C string is used only for literal constant in Redis. For the situation that the string can be modified, Redis provide a Simple Dynamic String(SDS). The key in Redis is actually a SDS, and if you insert a key-value with SET msg "hello world", a SDS instance will be constructed for the key. In this case, the value is also a SDS instance with the content of “hello world”.

Besides string, SDS is also used for buffer which can serve the AOF module and client’s input.

This post will dive into the implementation of SDS comparing with classic C string.
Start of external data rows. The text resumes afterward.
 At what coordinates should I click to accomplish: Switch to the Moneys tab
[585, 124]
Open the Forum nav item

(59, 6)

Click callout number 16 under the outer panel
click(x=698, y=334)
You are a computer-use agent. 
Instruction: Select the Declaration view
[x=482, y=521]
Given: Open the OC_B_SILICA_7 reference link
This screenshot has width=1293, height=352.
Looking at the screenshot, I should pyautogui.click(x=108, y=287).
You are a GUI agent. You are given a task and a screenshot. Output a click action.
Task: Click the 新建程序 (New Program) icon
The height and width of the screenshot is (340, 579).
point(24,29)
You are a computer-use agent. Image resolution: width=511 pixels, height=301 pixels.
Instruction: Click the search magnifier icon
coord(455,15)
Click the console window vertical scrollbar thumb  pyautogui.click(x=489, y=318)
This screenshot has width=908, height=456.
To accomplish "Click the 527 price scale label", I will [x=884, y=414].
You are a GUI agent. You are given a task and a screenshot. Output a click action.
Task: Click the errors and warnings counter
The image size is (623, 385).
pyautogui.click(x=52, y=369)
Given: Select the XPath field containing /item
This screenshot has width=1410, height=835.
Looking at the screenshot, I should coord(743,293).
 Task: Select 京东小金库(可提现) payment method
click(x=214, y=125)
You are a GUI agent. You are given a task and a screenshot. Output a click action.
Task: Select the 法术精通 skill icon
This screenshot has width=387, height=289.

The code analyzed in this post is based on 5.0.0

Definition

SDS is defined in sds.h. The struct changed after 3.2 to save memory. Now, Redis offers five types of SDS: sdshdr5, sdshdr8, sdshdr16, sdshdr32, sdshdr64. The length of content determines which struct will be used.

#define SDS_TYPE_5  0
#define SDS_TYPE_8  1
#define SDS_TYPE_16 2
#define SDS_TYPE_32 3
#define SDS_TYPE_64 4
#define SDS_TYPE_MASK 7
#define SDS_TYPE_BITS 3

typedef char *sds;

/* Note: sdshdr5 is never used, we just access the flags byte directly.
 * However is here to document the layout of type 5 SDS strings. */
struct __attribute__ ((__packed__)) sdshdr5 {
    unsigned char flags; /* 3 lsb of type, and 5 msb of string length */
    char buf[];
};
struct __attribute__ ((__packed__)) sdshdr8 {
    uint8_t len; /* used */
    uint8_t alloc; /* excluding the header and null terminator */
    unsigned char flags; /* 3 lsb of type, 5 unused bits */
    char buf[];
};
struct __attribute__ ((__packed__)) sdshdr16 {
    uint16_t len; /* used */
    uint16_t alloc; /* excluding the header and null terminator */
    unsigned char flags; /* 3 lsb of type, 5 unused bits */
    char buf[];
};
struct __attribute__ ((__packed__)) sdshdr32 {
    uint32_t len; /* used */
    uint32_t alloc; /* excluding the header and null terminator */
    unsigned char flags; /* 3 lsb of type, 5 unused bits */
    char buf[];
};
struct __attribute__ ((__packed__)) sdshdr64 {
    uint64_t len; /* used */
    uint64_t alloc; /* excluding the header and null terminator */
    unsigned char flags; /* 3 lsb of type, 5 unused bits */
    char buf[];
};

Allow me to skip sdshr5 which will never be used. The other four structures all incorporate the following member:

  • buf: the array storing the actual characters and ends with “\0”.
  • len: the length of this SDS, it will exclude the trailing “\0”.
  • alloc the memory allocated for this SDS, but may be used partially. The available size is alloc - len. This variable also exclude the last “\0”.
  • flags: 3 bits of char indicates the type of this SDS.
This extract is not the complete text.